César, Néron, Napoléon et
Mussolini ont eu un projet identique : assécher les marais pontins, au sud
de Rome, pour en faire une région cultivable et surtout habitable,
débarrassée en même temps de l’humidité et des moustiques porteurs de la malaria.
Mussolini y est parvenu, raconte Antonio Pennacchi dans Canal Mussolini, un roman bourré
d’ironie, et dont il faut parfois prendre les affirmations au deuxième degré.
Ainsi, le succès de Mussolini devait peut-être plus à la propagande selon
laquelle il avait toujours raison qu’à l’éradication réelle de la maladie.
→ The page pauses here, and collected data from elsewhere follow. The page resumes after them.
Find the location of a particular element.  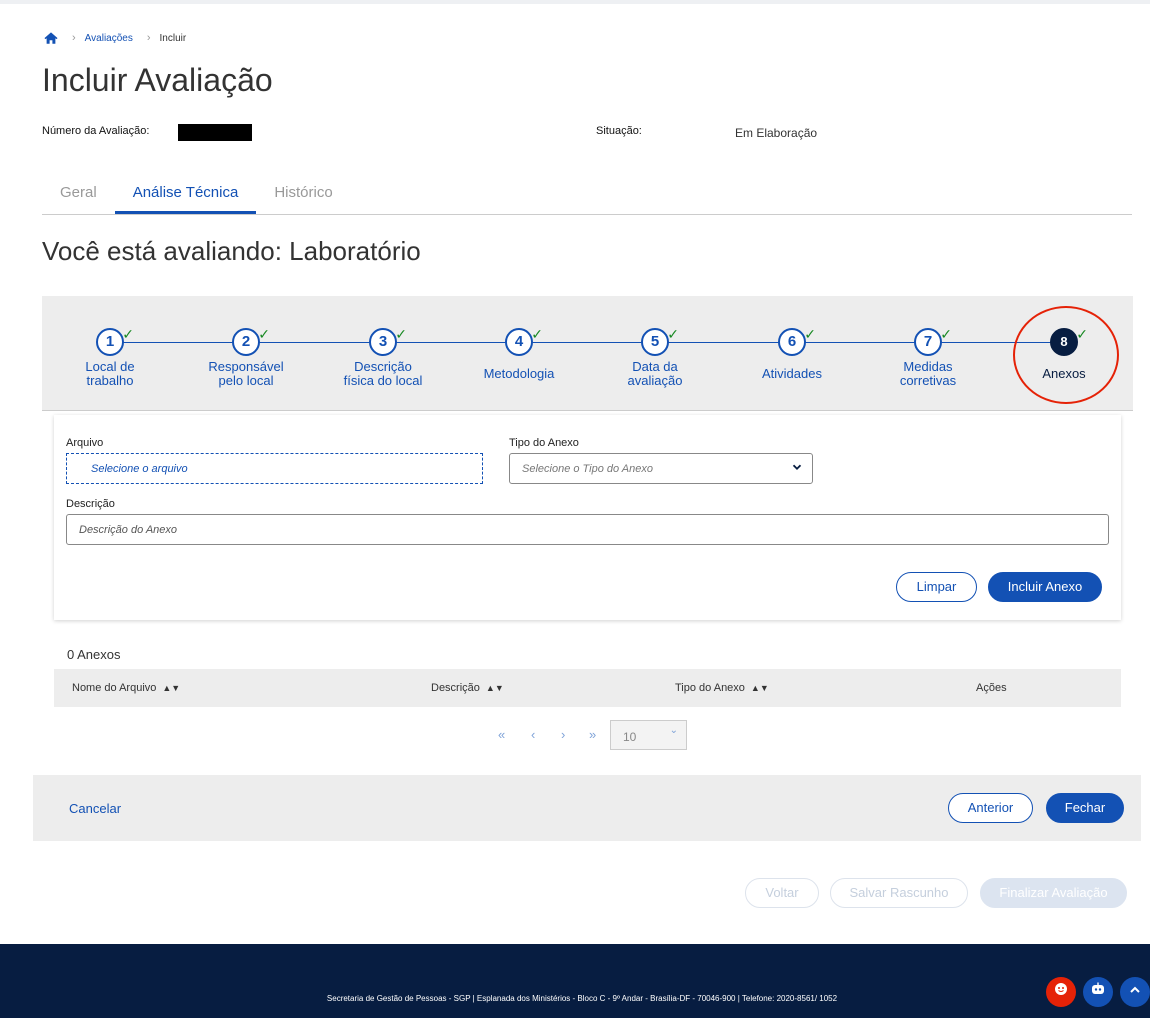

step-label: Data da avaliação is located at coordinates (655, 374).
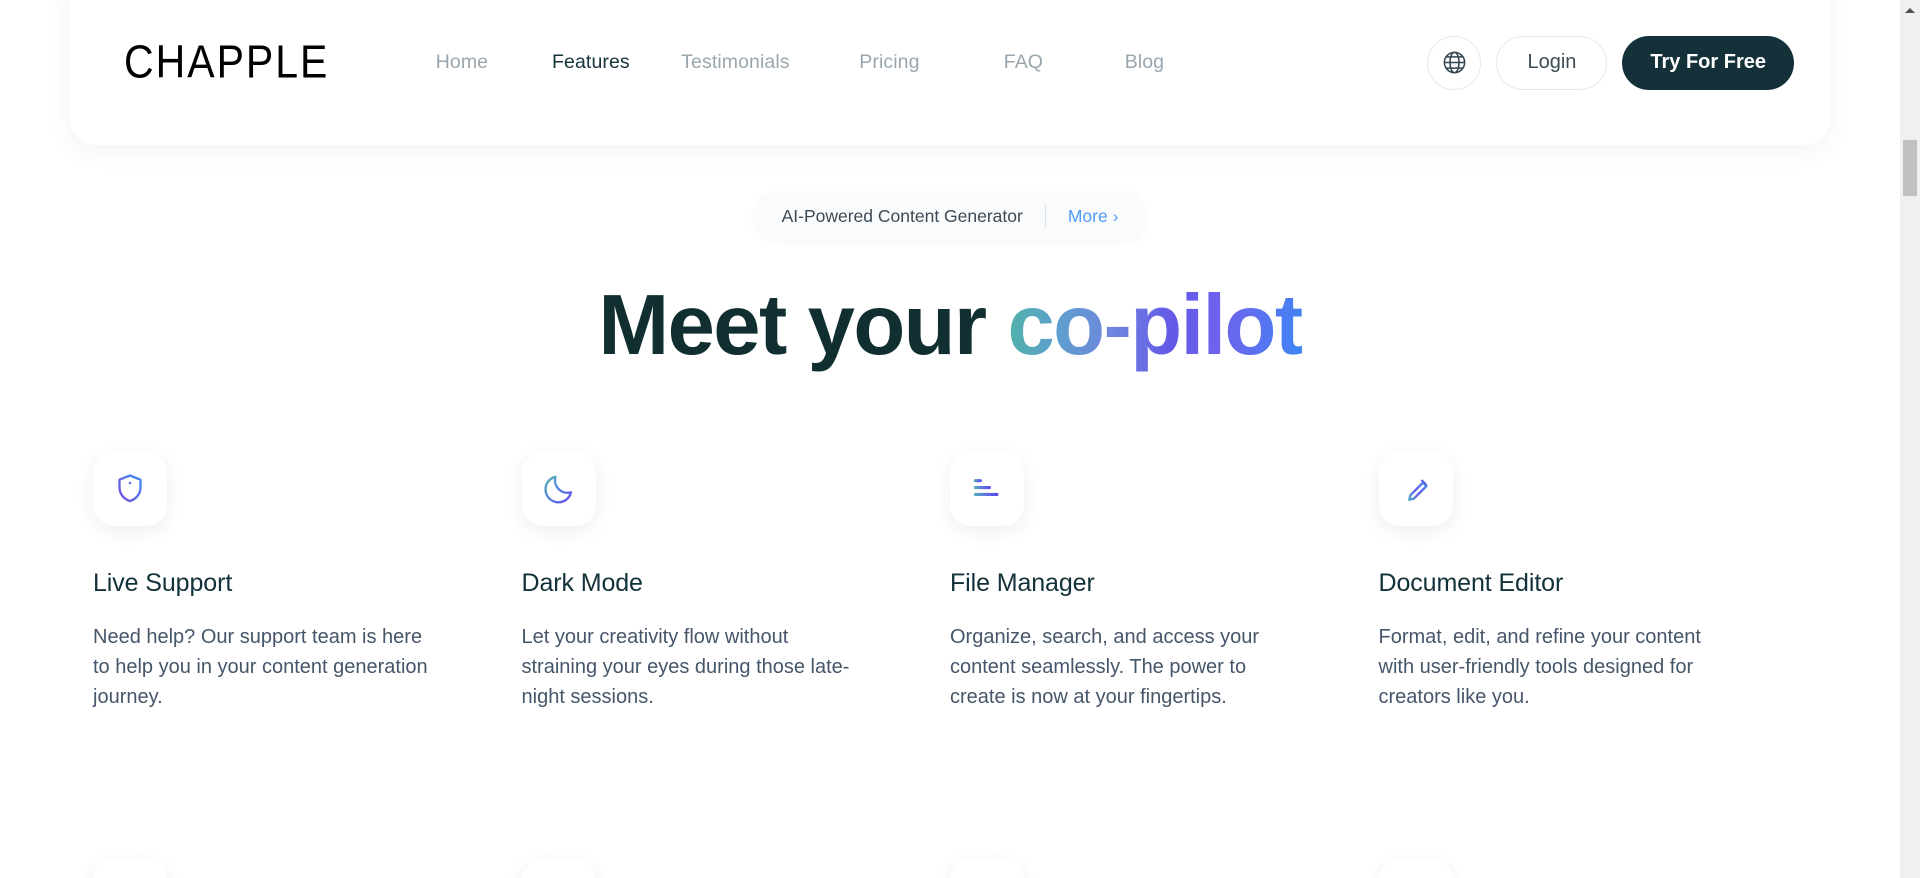 The image size is (1920, 878). Describe the element at coordinates (163, 583) in the screenshot. I see `feature-title: Live Support` at that location.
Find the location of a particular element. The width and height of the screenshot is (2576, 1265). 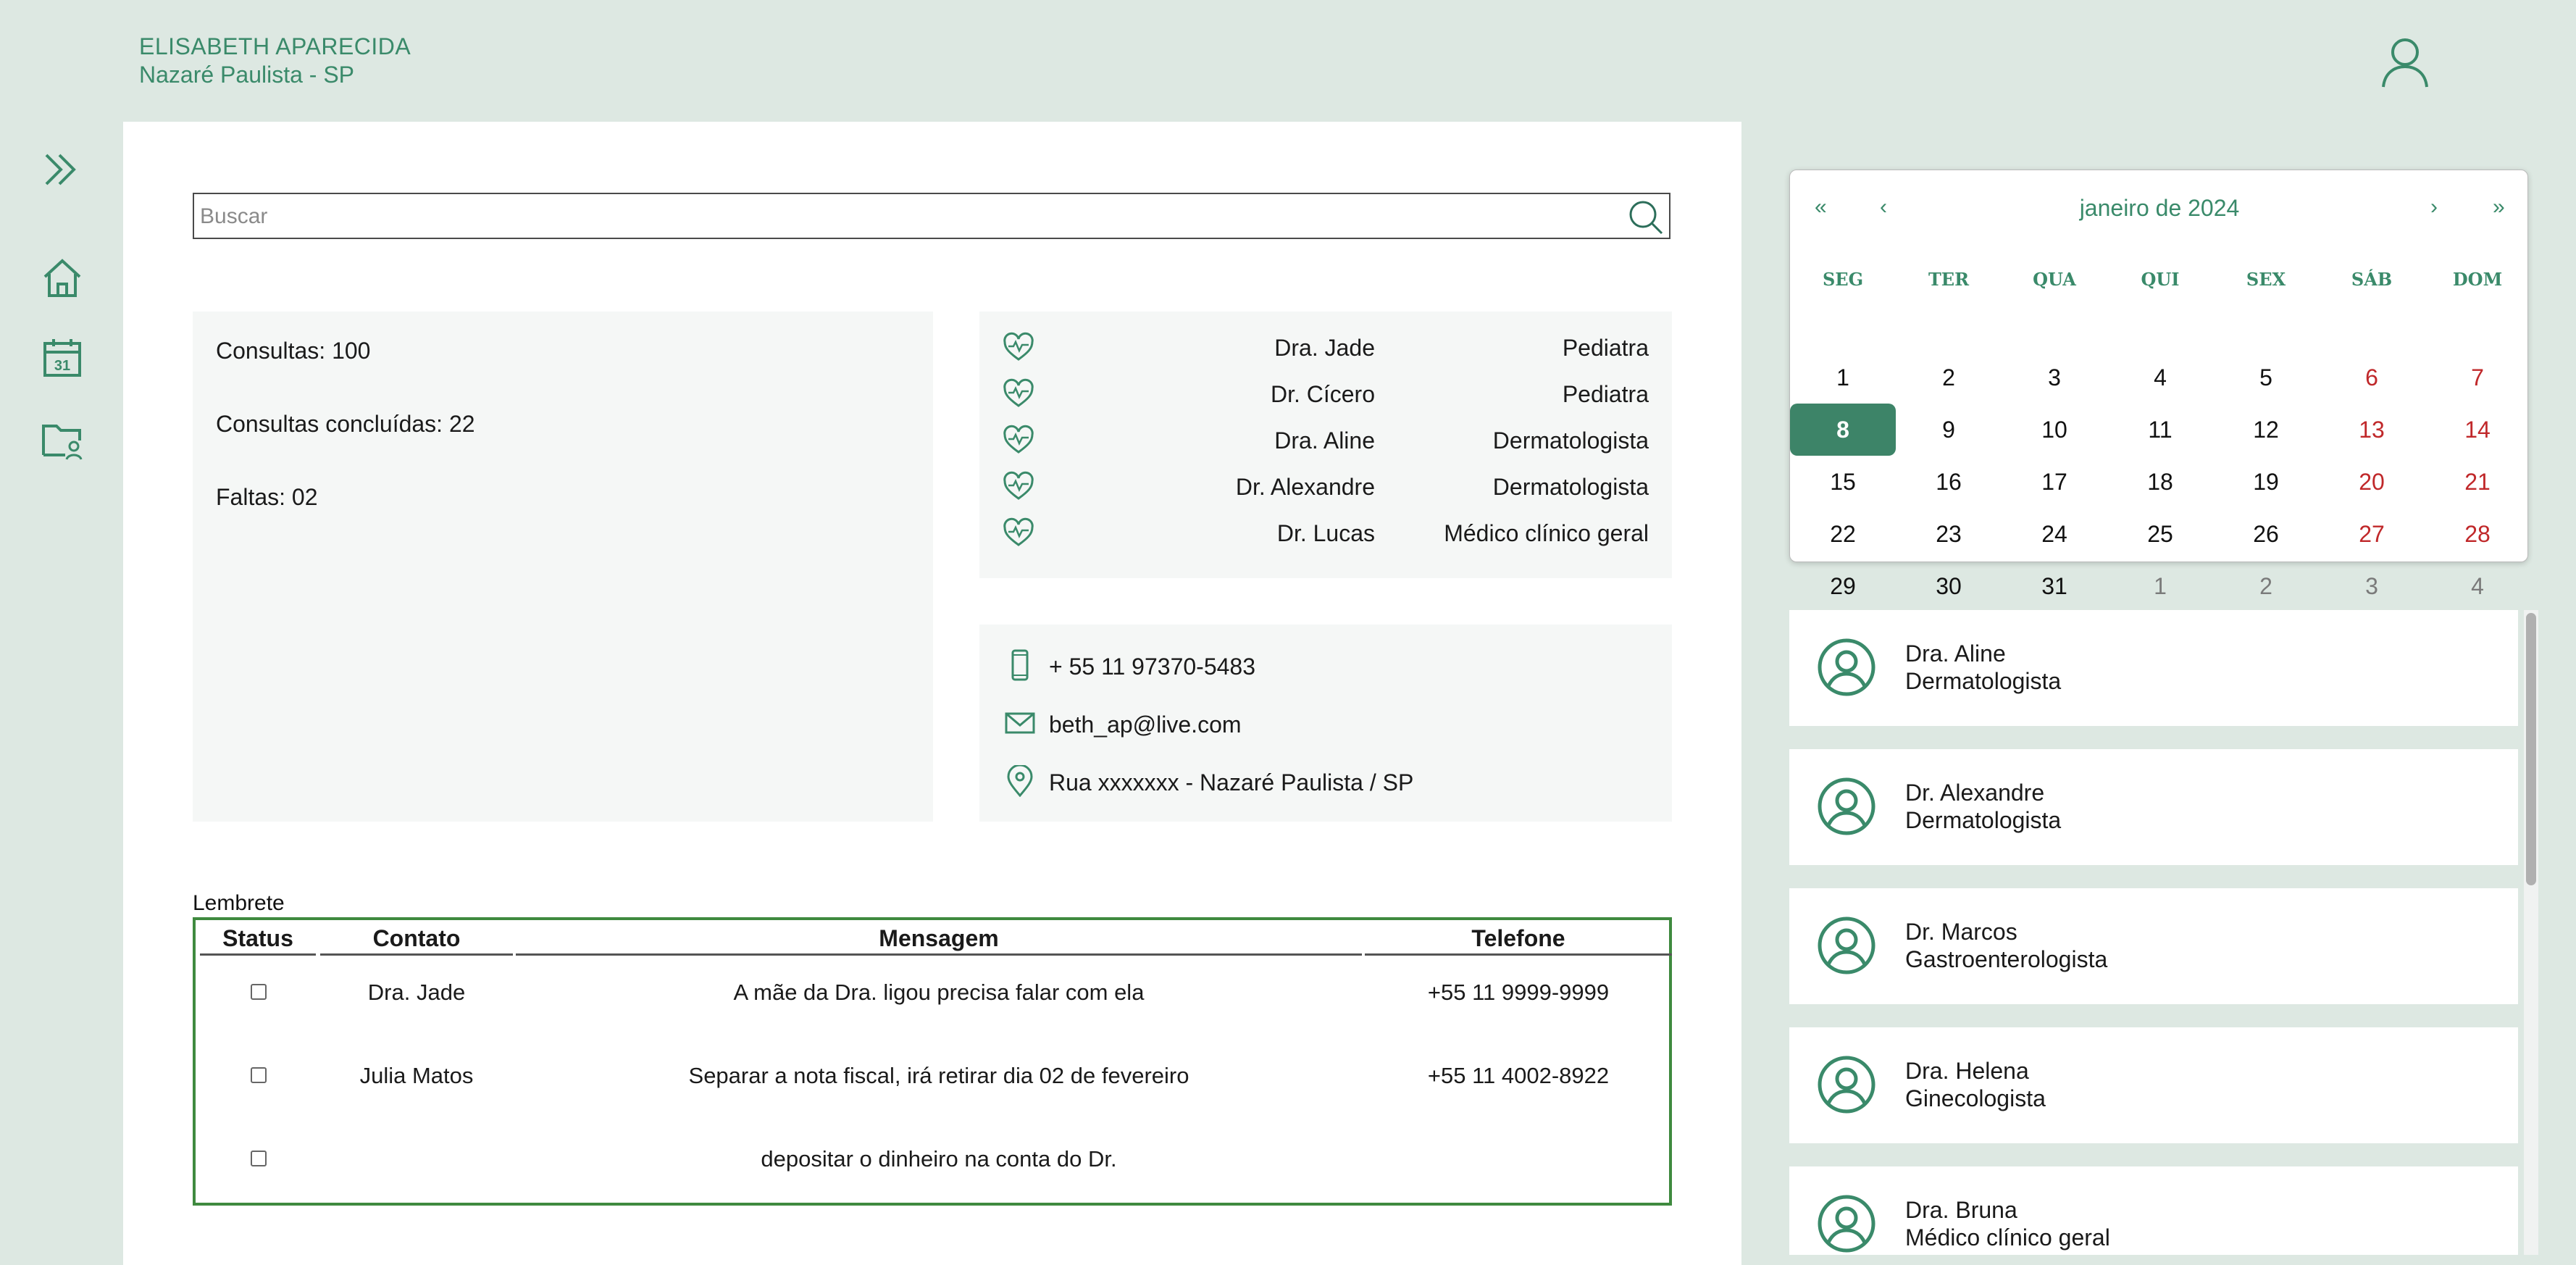

doctor-name: Dr. Cícero is located at coordinates (1322, 394).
Malicieux, le narrateur note que la malaria disparaît seulement après la
Seconde Guerre mondiale, grâce aux Américains qui y ont expérimenté le DDT sur
une grande échelle, quand on ne connaissait rien de sa nocivité.
La famille Peruzzi, des
paysans, a eu une chance au début du 20e siècle : connaître
Edmondo Rossoni, longtemps proche de Mussolini avant de participer à sa
destitution en 1943. Grâce à Rossoni, les Peruzzi reçoivent, ainsi que d’autres
cultivateurs, des terres récemment mises en valeur dans les années 30. Ce qui
implique, bien entendu, un parcours assez proche du fascisme italien dans ses
années fastes. Le romancier empêche habilement qu’on s’en indigne, en refusant
une vision anachronique de l’époque à un lecteur qu’il interpelle sans cesse.
Tout en ne s’interdisant pas de comparer, quand cela arrange le récit, avec des
événements plus proches de nous. C’est pourquoi les noms de Silvio Berlusconi
ou d’Eddy Merckx, par exemple, se retrouvent au détour d’une phrase.
Les trajectoires individuelles, influencées par
les événements politiques, se croisent et se recroisent à tel point que cela en
devient hypnotique. Même quand le narrateur n’est pas convaincu lui-même par ce
qu’il raconte, on a envie de le suivre, quelle que soit la liberté qu’il nous
donne : « Tels sont les faits,
je vous l’ai dit, ainsi qu’on me les a racontés. Si vous voulez les croire,
croyez-les, sinon faites ce que bon vous semble ».